Por: Pere Navarro i Morera

Desde los orígenes de nuestra especie, hemos tendido a crear comunidades, a agregarnos para cooperar a la hora de conseguir alimentos, defendernos y formar familias que garanticen la continuidad de nuestra especie.

Esas primeras comunidades, no muy distintas a muchas que se dan en otras especies animales, se fueron volviendo más y más complejas. La convivencia requería de una serie de normas, había que tomar decisiones que implicaran a todos los individuos del grupo y, por tanto, establecer un sistema de jerarquías que aseguren el cumplimiento de las mismas. La verdadera civilización nace de esos pequeños grupos de homínidos y hoy, en pleno siglo XXI, nuestra forma de organizarnos y los objetivos de nuestras agrupaciones, que conocemos como ciudades, no distan mucho a los de hace cientos de miles de años.

Se calcula que para 2030, dos tercios de la población mundial vivirá en aglomeraciones urbanas, lo que quiere decir que cada vez se hace más urgente que nuestras metrópolis sean algo más que una suma de personas que se agregan densamente en un espacio limitado.

Las ciudades, y sus habitantes, tienen que empezar a comprender que deben reflexionar sobre su presente y su futuro desde un análisis basado en un método científico, datos duros, estudios de caso y tendencias históricas de todas las variables que inciden en su territorio y, así, entender también que no son islas, sino que conviven con otros territorios, con ejes de comunicaciones y entre espacios naturales que deben ser administrados cuidadosamente. Adicionalmente, las ciudades son núcleos sociales en los que convive la actividad económica, la posibilidad de tener un trabajo, la creación cultural, las relaciones entre personas que quieren construir cosas o proyectos conjuntamente, entidades deportivas, sociales, religiosas, culturales, entre otras dinámicas humanas necesarias para nuestra subsistencia.

No obstante, es en las ciudades donde se presentan los principales retos relacionados a la vida humana, en donde hay que gestionar una convivencia no siempre fácil entre personas de diferente procedencia racial, religión, condición social o económica; se producen residuos para los cuales ya no es suficiente simplemente enterrarlos en grandes agujeros para después taparlos y olvidarnos de ellos, y, entre otras cosas, en las ciudades se producen de manera mayoritaria todos los contaminantes de efecto invernadero y las partículas que envenenan y son causa directa de la muerte de miles de personas al año.

A pesar de todos los problemas y dificultades señalados, yo soy optimista en lo que respecta al futuro de las ciudades.

Lo más importante es comprender que el mayor beneficio para todos va más allá de la economía y de la riqueza.

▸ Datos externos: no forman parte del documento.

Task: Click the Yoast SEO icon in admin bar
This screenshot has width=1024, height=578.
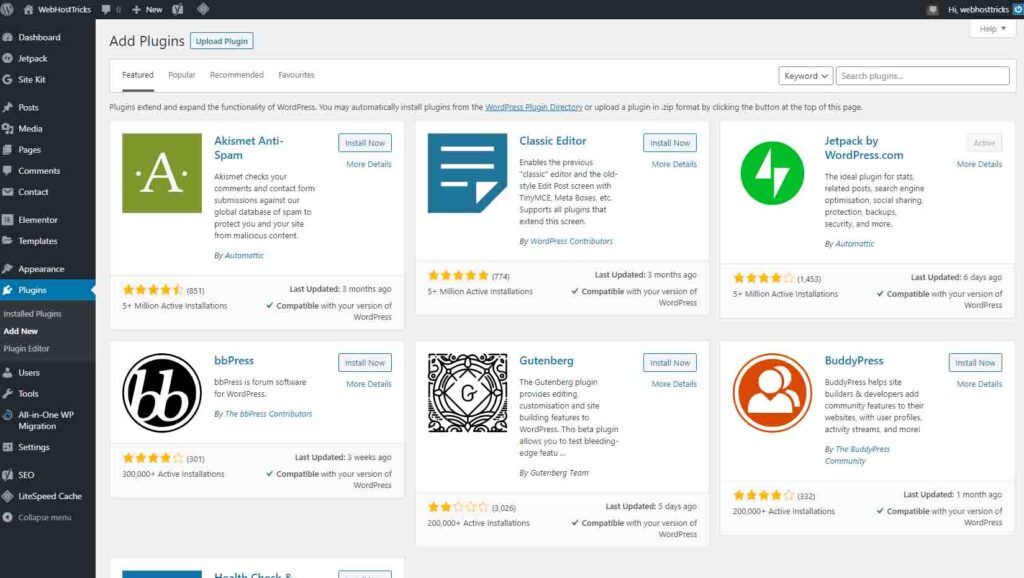Action: (178, 9)
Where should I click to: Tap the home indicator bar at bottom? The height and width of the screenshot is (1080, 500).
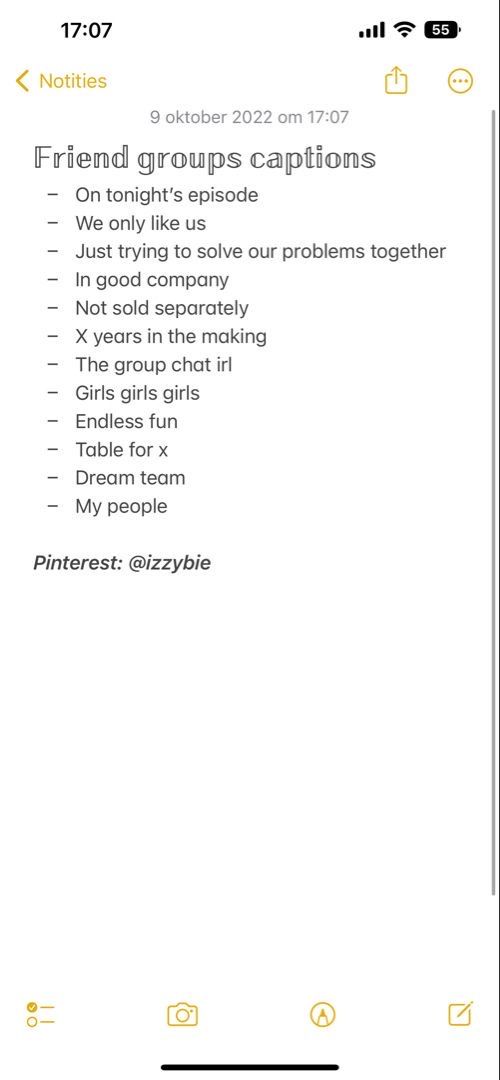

Si somos capaces de asumir que las ciudades deben tener una personalidad propia y distinta en cada caso, que no las hace ni mejores ni peores sino simplemente diferentes, y que la suma de esas diferencias es la que alimenta el sentido de existir de una humanidad que crece y se reconoce en la diversidad de sus ciudades y territorios; si somos capaces de buscar y encontrar soluciones para la movilidad, la creación de riqueza, el progreso de los barrios, el respeto al entorno; si somos capaces de promocionar y hacer accesible la cultura, el deporte como factor de cohesión, el arte, el pensamiento; si somos capaces de propiciar una tecnología y una ciencia dirigidas al beneficio y al bienestar general, habremos alcanzado nuestro objetivo, que la pasión por las ciudades sea la pasión por la armonía de unos seres vivos que conviven en este pequeño pedazo de universo llamado Tierra.